Пленка в нашем киноаппарате старого образца. Горючая до полыхания. Но мы же ловкие до техники безобразия. Я пленку чьей-то хламидой кислорода лишил, Борька деревяшкой вилку из розетки выудил, а Журбин успел добежать до рубильника. Но дыма, вони набралось по полной программе. Потом за неделю кабинет в порядок привели, повесили новые шторки...
По математике - конфликт с классной руководительницей. Теорему Пифагора по своему доказал, а она доказала мне, что я умник и неуч. Тройки иногда ставила, четверки по праздникам. Как тут не взъерепениться?!
О химии говорить сложно. Хорошо, взялась за меня Ирина. Светило два балла в четверти. А она лучше всех. Мы до этого занимались с мужиками вулканами, бертолетовой солью, солями серебра и натрия. Никакой теории, зато воняло и бабахало так, что захватывало дух. Она меня научила писать формулы реакций, заставила зазубрить таблицу Менделеева.
У нас с Ирой долгие вечера. Она с букварями, я заглядываю в них изредко через плечо. Кое-что запомнил. Сидим за одной партой, она на меня отвлеклась, ну меня и спросили. Десять формул кислот. Ну написал. Ирина в ладони смеется. А завуч без комплексов, двоечнику пять баллов в журнал и четыре за четверть. Ей тоже моя подружка нравилась.
О нашей дружбе знает вся школа. Даже директор знает, что мы не расстаемся вечерами. Плевать, сейчас не до этого. В жизни самое страшное будничность. Ее нельзя поправить, она самостоятельна и безысходна.
Шел урок химии, меня вызвали к директору. Сначала завуча, а потом и меня. Сказали, только что, от сердечного приступа, у Ирины умерла мать. Я должен сам ей сообщить об этом. Мне страшно, но я вошел в кабинет химии...
Она почти висела на мне. Который час мы шатаемся по серым, унылым улицам Алма-Аты. Близится вечер. Суетливые прохожие маятниками снуют от остановок к магазинам, от магазинов к остановкам или подъездным дверям.
Идти вникуда... Наше несчастье всегда и везде с нами. Сонная, скрученная в комок нервов нелепость. Мир обрастает тенями, стаи ворон карканьем заполонили небо. Мутно.

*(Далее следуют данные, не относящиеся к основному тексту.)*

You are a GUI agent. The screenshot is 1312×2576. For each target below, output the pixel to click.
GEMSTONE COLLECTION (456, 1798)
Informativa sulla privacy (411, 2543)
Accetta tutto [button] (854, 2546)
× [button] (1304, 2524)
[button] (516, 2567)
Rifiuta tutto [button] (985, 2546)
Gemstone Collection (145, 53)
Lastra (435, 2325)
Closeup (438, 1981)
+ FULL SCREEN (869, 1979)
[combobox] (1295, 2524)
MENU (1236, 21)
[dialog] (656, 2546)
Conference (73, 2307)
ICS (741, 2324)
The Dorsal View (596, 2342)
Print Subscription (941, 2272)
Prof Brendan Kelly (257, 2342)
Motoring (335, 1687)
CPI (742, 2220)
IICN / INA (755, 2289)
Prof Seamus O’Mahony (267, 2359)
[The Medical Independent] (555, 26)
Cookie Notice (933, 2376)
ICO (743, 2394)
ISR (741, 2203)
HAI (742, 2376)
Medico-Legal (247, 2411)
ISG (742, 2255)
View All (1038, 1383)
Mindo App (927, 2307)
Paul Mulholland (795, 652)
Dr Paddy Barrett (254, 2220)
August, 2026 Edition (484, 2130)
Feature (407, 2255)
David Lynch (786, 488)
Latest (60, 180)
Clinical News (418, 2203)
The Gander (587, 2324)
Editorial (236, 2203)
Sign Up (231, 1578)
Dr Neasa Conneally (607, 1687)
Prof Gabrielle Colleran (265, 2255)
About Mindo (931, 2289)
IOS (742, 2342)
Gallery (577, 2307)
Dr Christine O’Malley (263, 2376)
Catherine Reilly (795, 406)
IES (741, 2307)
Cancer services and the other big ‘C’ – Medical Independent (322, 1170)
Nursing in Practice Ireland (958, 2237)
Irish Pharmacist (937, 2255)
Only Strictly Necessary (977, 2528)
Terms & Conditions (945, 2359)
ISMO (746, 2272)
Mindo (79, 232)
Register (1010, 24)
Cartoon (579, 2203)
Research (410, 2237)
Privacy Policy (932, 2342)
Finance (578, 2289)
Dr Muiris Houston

Герои этого мира - люди из сна. Они приходили из ниоткуда, исчезали в никуда. Они давали расплывчатые советы голосами из пепельного тумана. Их взгляды терялись во мгле.
Не помню их. Помню Ирину. Траурную кайму ее глаз. Помню тихую радость, когда мои нелепые, дурацкие выходки выводят ее из темноты оцепенения. Наверное, больше ничего и не было. Мы перестали ходить в школу. И ничего. Иногда заявлялись друзья, неловко, угловато, боязливо. Прошли похороны, прошло все. Но мы не желали проходить мимо друг друга.
Однажды, в один из безликих, темных вечеров, она предложила остаться с ней навсегда, и пришла ночь. Мы были первыми друг у друга. Как смешна и нелепа наша угловатость. Но чувство сильнее ее. Оно не проходит, оно ведет за собой.